◆ **Compiti dell'esercizio**:
1) Riproduci fedelmente il brano sul merito degli insegnanti a partire da "Dal disprezzo e" e proseguendo fino a "del darwinismo sociale.".
2) Rispondi a queste domande sul brano sul merito degli insegnanti:
(a) Quale legge viene citata, con numero e data?
(b) Insieme a quale regolamento va letta quella legge?
(c) Da quali decreti è stata disegnata la scuola della libertà, della collaborazione e dell'equità sociale?

Nei modi in cui si
è voluto introdurre la valorizzazione del merito degli
insegnanti si puo' leggere un progetto di normalizzazione del
mondo della scuola, fino ad oggi autonomo rispetto al potere politico e
protetto da norme costituzionali, che rendono ancora oggi, nonostante
le malversazioni subite, sacra la libertà intellettuale degli
insegnanti.
I responsabili dell'amministrazione l'hanno venduta al pubblico come lo
strumento per sradicare l'inerzia professionale degli insegnanti,per
ridare serietà ed efficienza al loro lavoro, per premiare quelli
che si rompono la schiena, trascurati da decenni di egualitarismo
salariale, unica politica promossa dai sindacati, ma anche accettata da
una categoria ormai fuori dal mondo.
Dal disprezzo e dall'ignoranza del mondo della scuola e del lavoro
degli insegnanti non posson nascere buoni frutti e ce ne
sono di cattivi nelle pieghe dei dispositivi della Legge
Delega n.107 del 13 Luglio 2015. Una legge che va letta unitamente al
Regolamento sul sistema di valutazione in materia di istruzione e
formazione (Dpr n.80 del 28/3/2013), anche se i due testi non
sono perfettamente tra di loro congruenti. Il frutto più velenoso
è la forte spinta che viene data a rovinare la scuola della
libertà, della collaborazione e dell'equità sociale,
disegnata dai decreti delegati del '74, per impiantare quella
dell'intimidazione, della concorrenza e del darwinismo sociale.

◆ **Voci estratte**:
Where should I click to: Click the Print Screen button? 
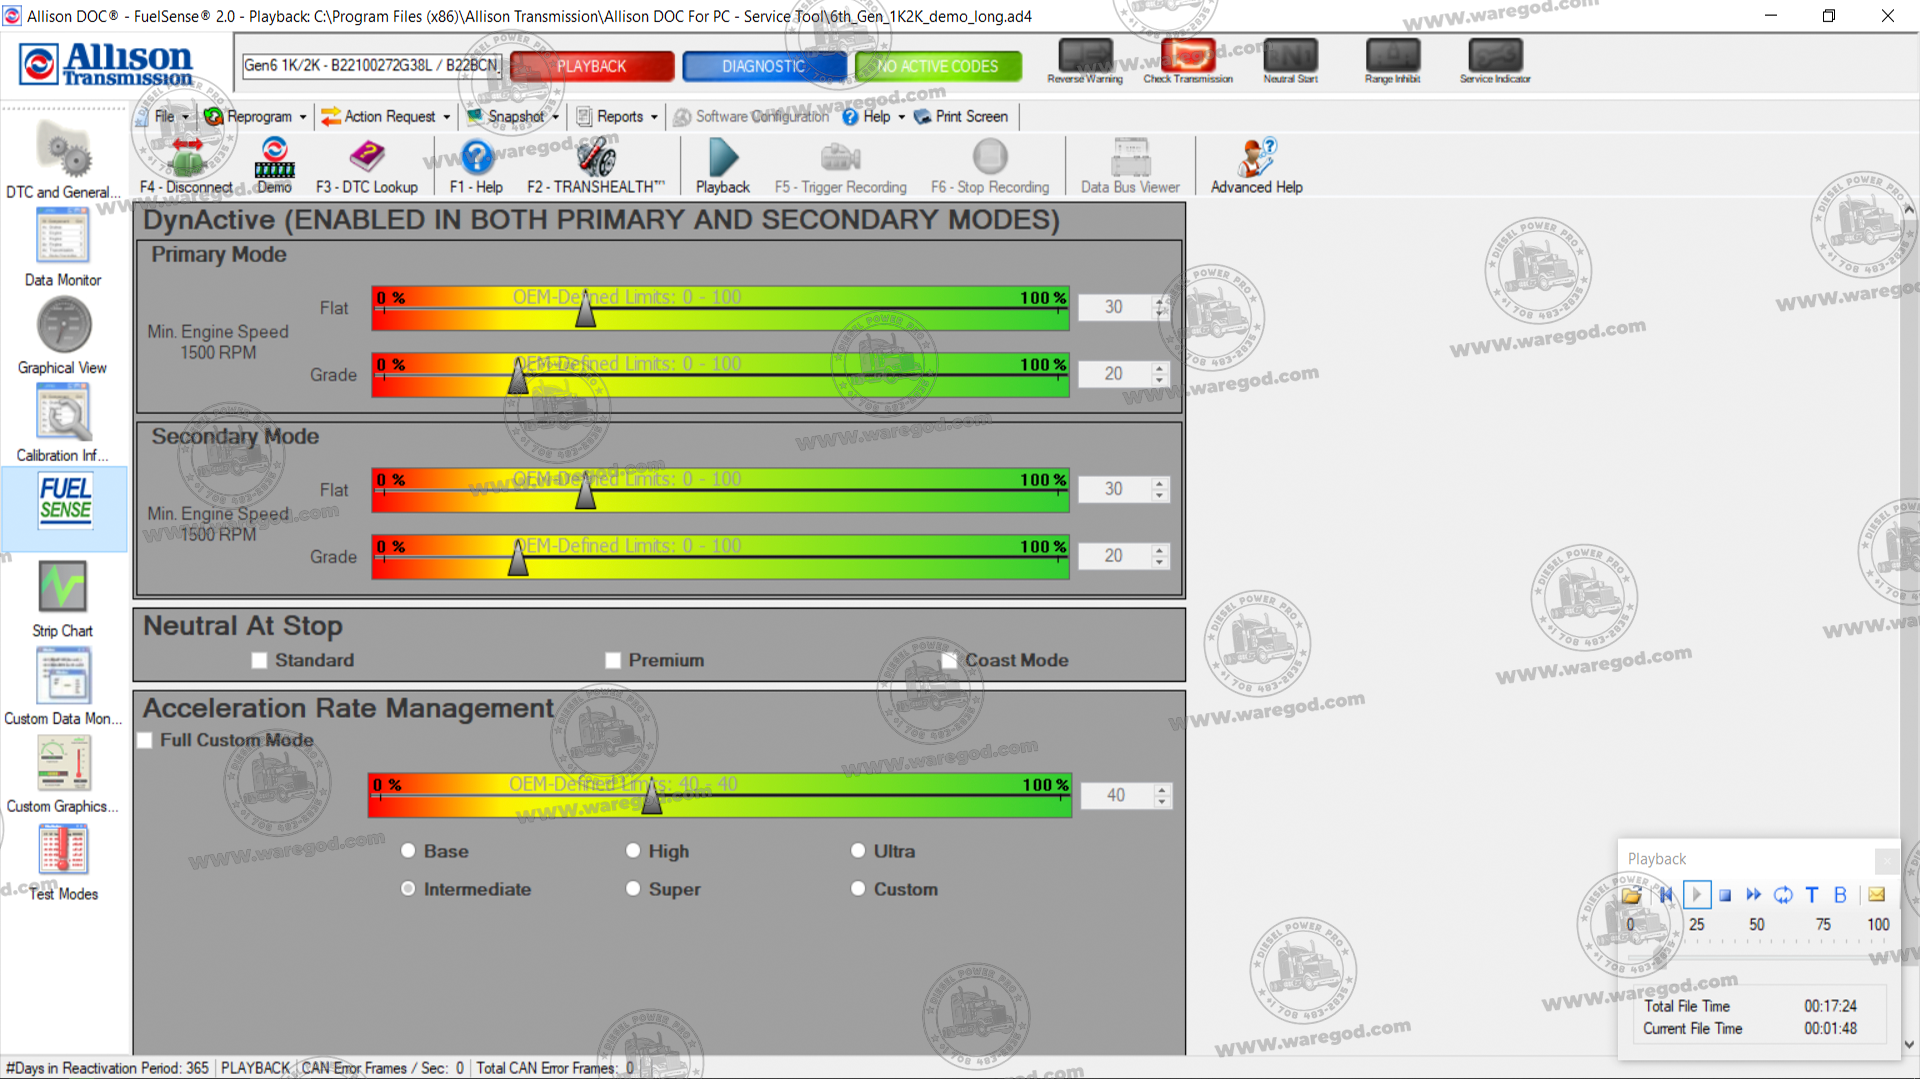pos(961,117)
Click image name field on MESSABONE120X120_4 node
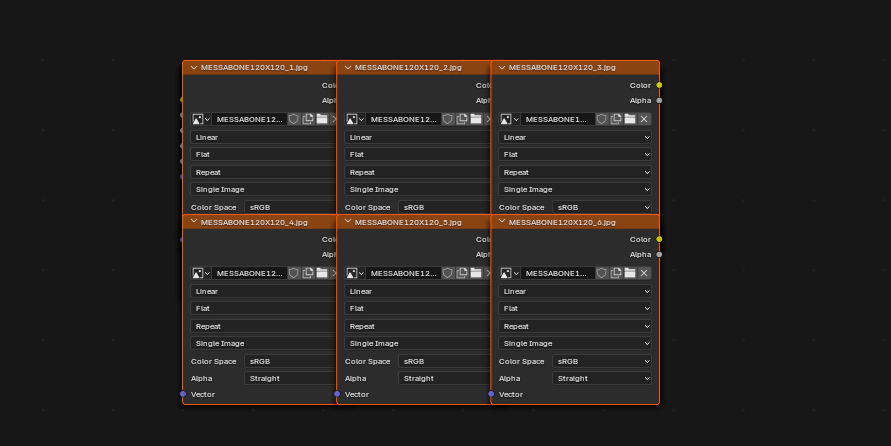This screenshot has height=446, width=891. [249, 273]
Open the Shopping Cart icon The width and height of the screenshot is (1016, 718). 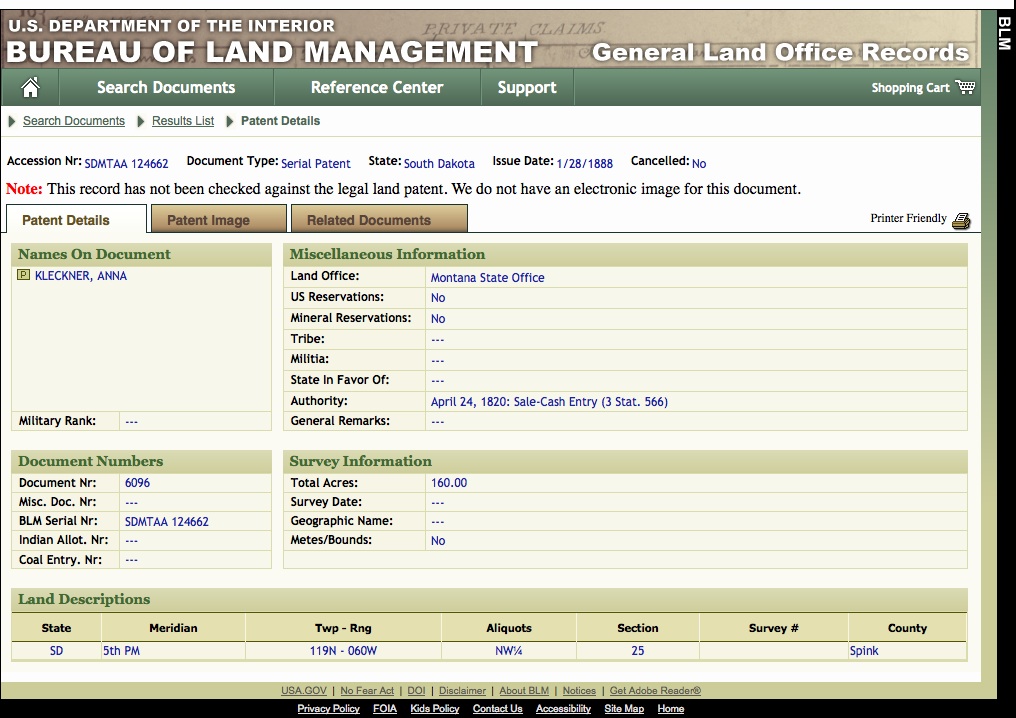(964, 88)
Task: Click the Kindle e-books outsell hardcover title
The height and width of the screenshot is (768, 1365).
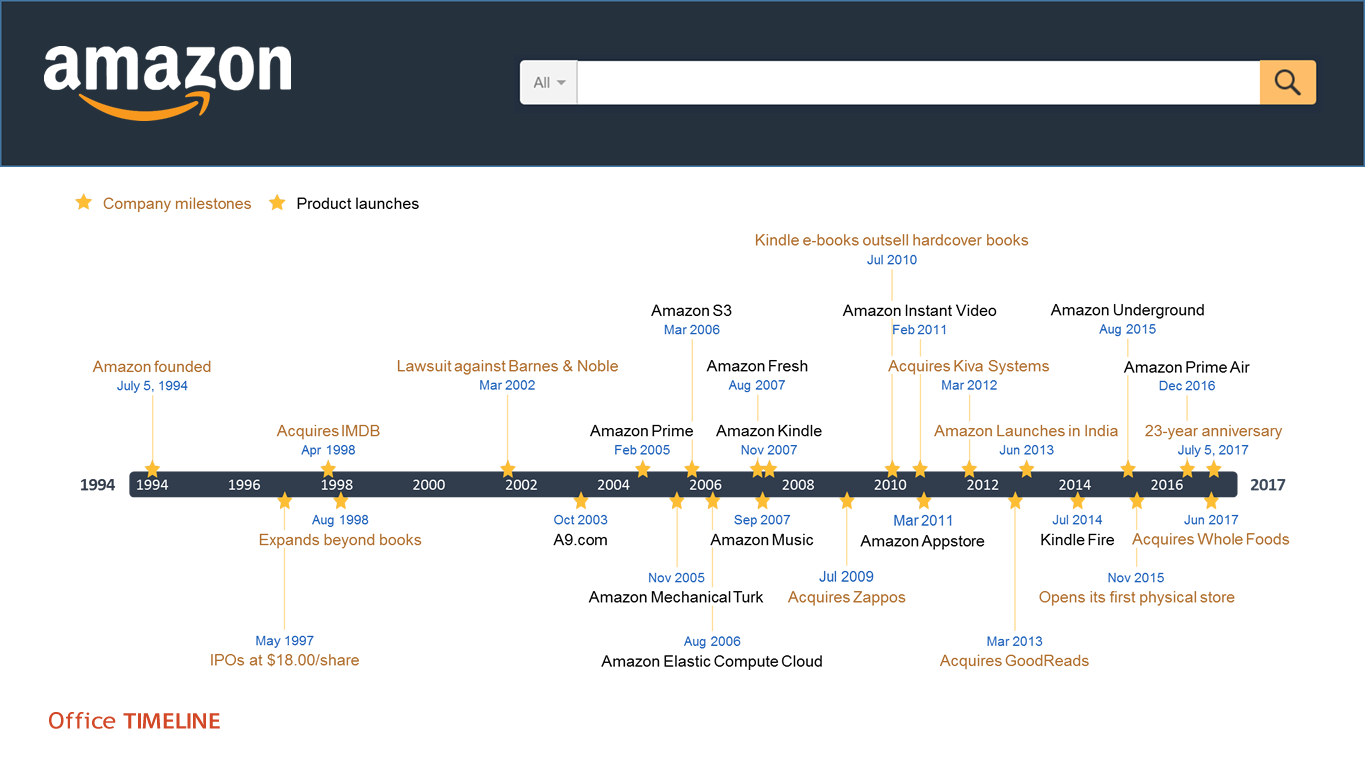Action: click(x=891, y=240)
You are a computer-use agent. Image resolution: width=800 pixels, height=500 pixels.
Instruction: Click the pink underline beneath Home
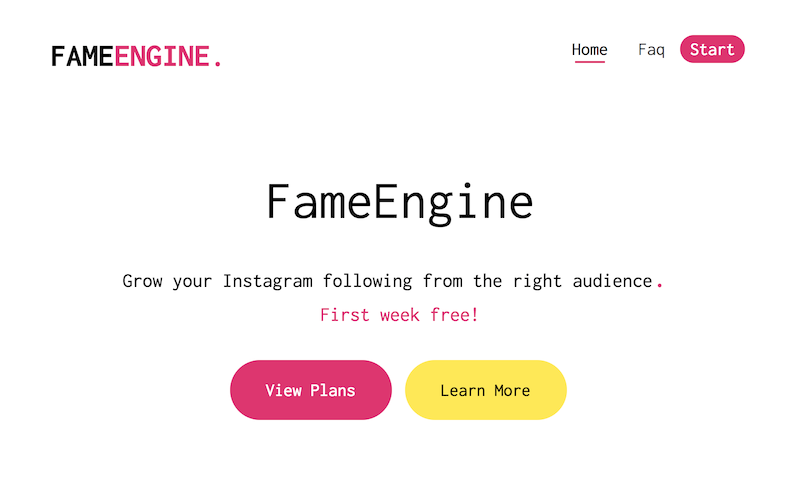589,62
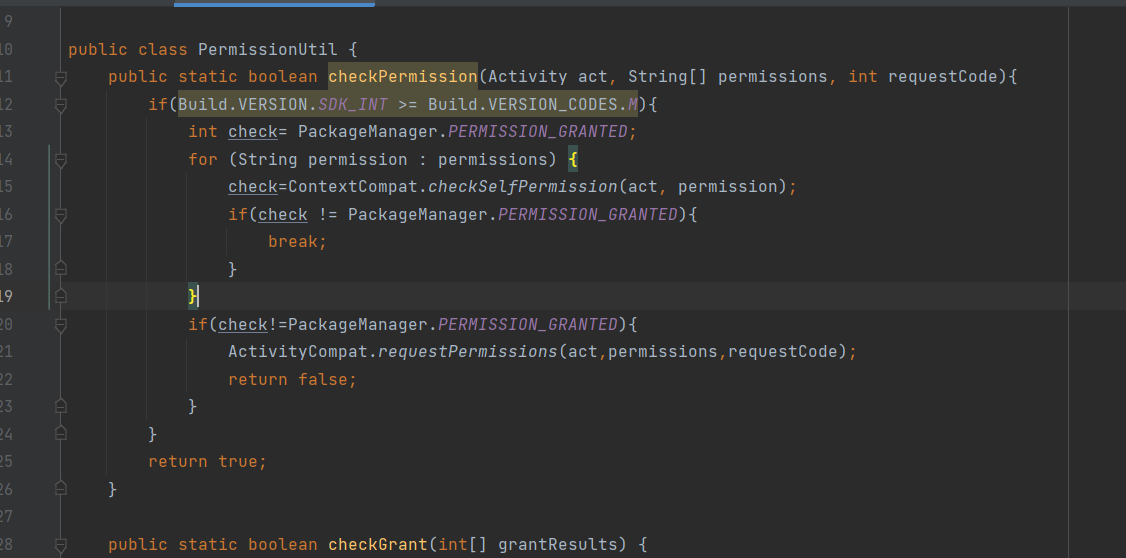Screen dimensions: 1126x558
Task: Click the VCS change marker beside line 15
Action: coord(49,187)
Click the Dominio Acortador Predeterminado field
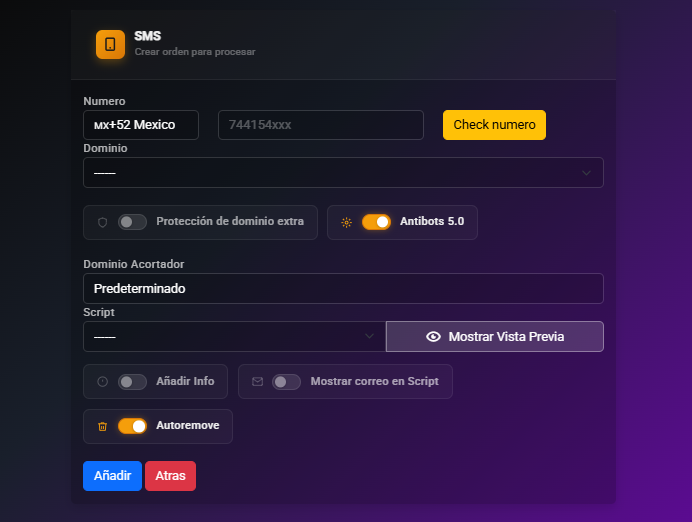Image resolution: width=692 pixels, height=522 pixels. pyautogui.click(x=343, y=288)
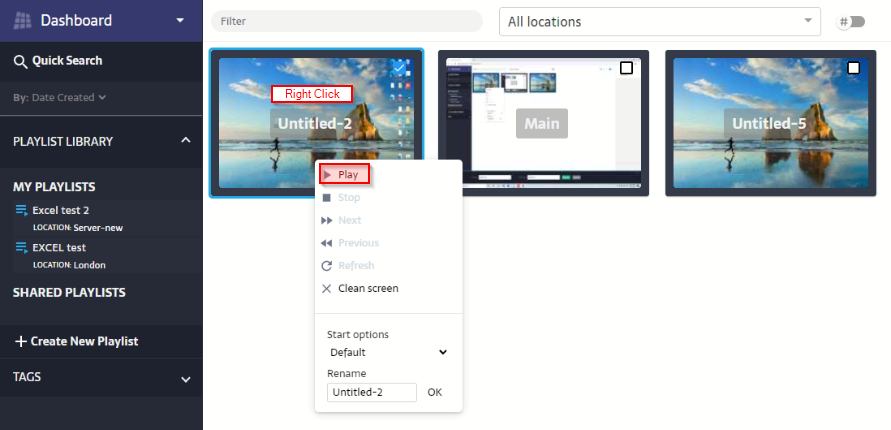Image resolution: width=891 pixels, height=430 pixels.
Task: Open the All locations dropdown
Action: pos(658,21)
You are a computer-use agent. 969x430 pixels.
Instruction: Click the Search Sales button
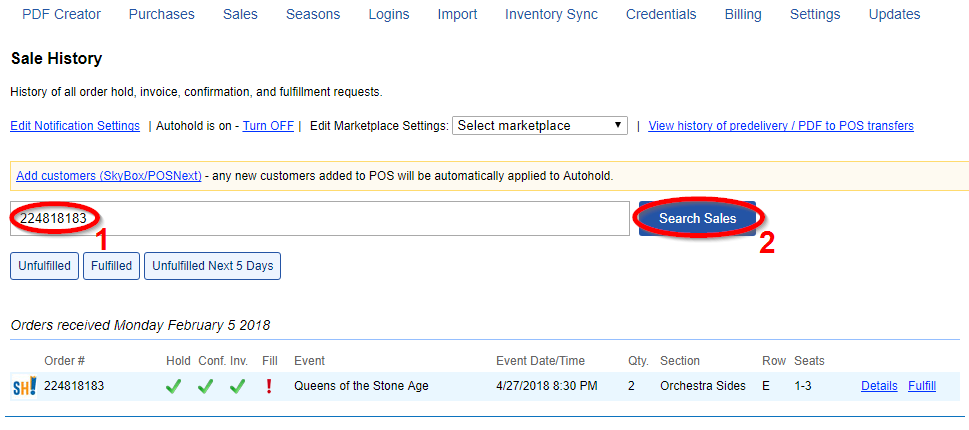[x=697, y=218]
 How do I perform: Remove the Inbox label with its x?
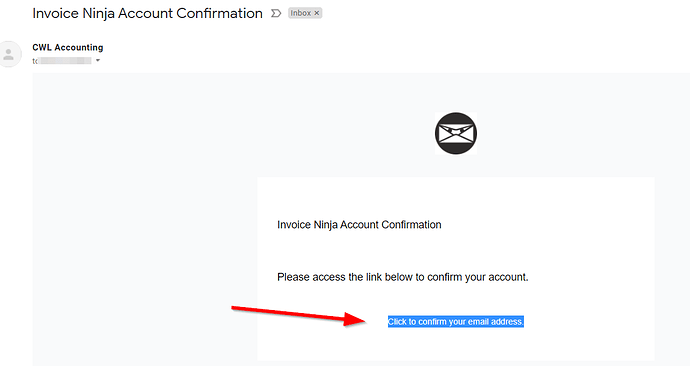pyautogui.click(x=316, y=13)
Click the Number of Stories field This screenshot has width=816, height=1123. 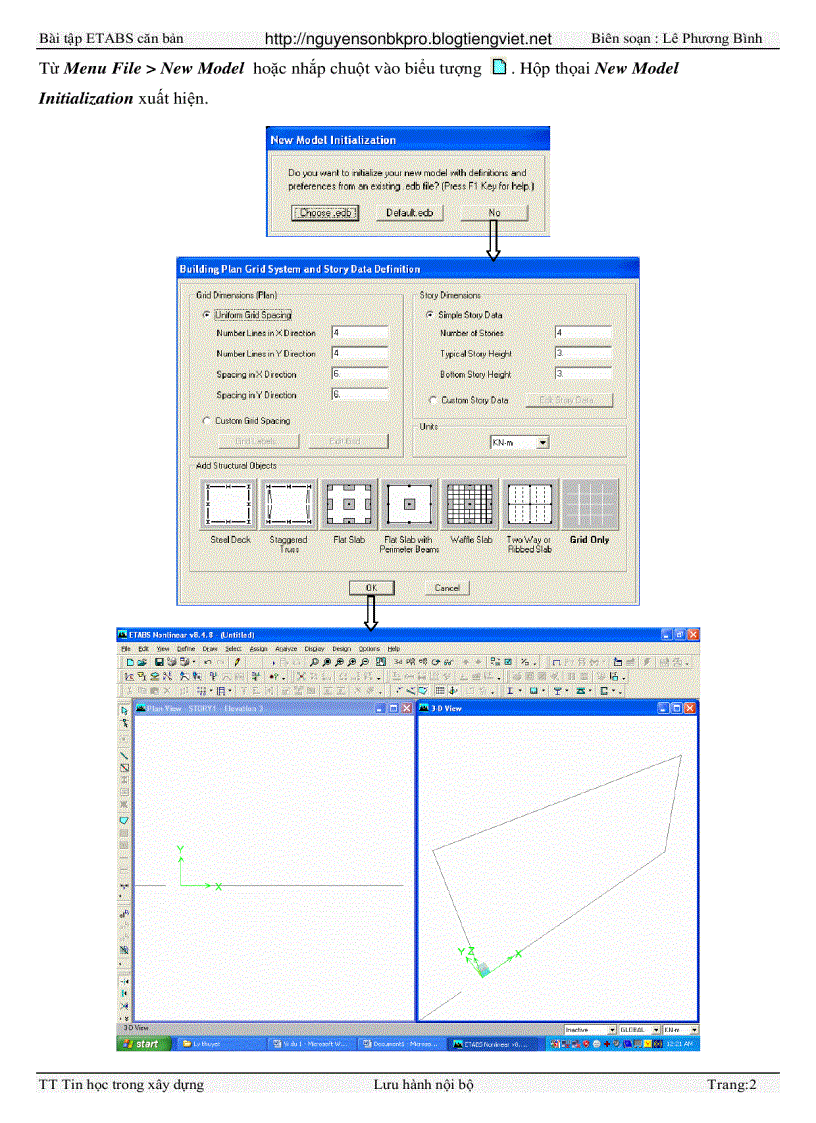point(582,333)
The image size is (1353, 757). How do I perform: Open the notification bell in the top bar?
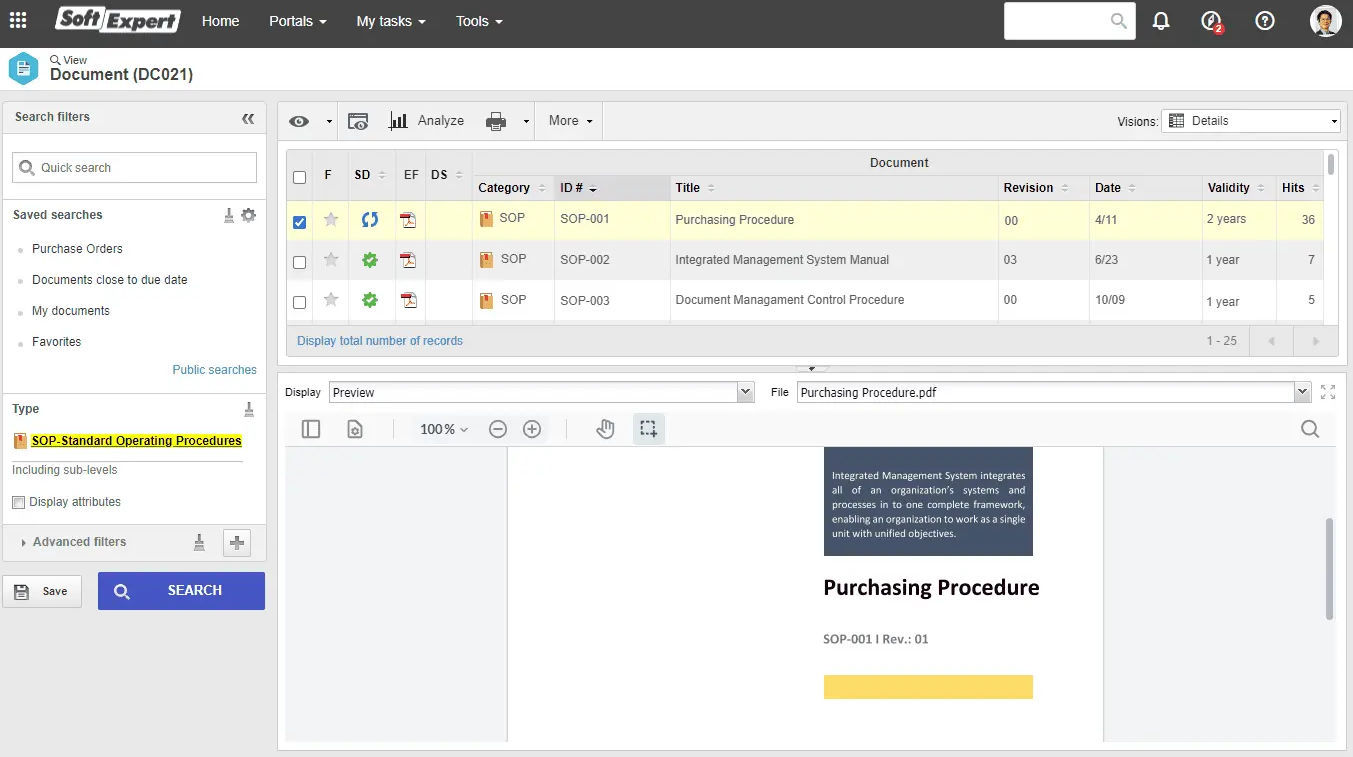pyautogui.click(x=1160, y=20)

◆ **Le risposte**:
1)
Dal disprezzo e dall'ignoranza del mondo della scuola e del lavoro
degli insegnanti non posson nascere buoni frutti e ce ne
sono di cattivi nelle pieghe dei dispositivi della Legge
Delega n.107 del 13 Luglio 2015. Una legge che va letta unitamente al
Regolamento sul sistema di valutazione in materia di istruzione e
formazione (Dpr n.80 del 28/3/2013), anche se i due testi non
sono perfettamente tra di loro congruenti. Il frutto più velenoso
è la forte spinta che viene data a rovinare la scuola della
libertà, della collaborazione e dell'equità sociale,
disegnata dai decreti delegati del '74, per impiantare quella
dell'intimidazione, della concorrenza e del darwinismo sociale.

2)
(a) La Legge Delega n.107 del 13 Luglio 2015.
(b) Il Regolamento sul sistema di valutazione in materia di istruzione e formazione (Dpr n.80 del 28/3/2013).
(c) Dai decreti delegati del '74.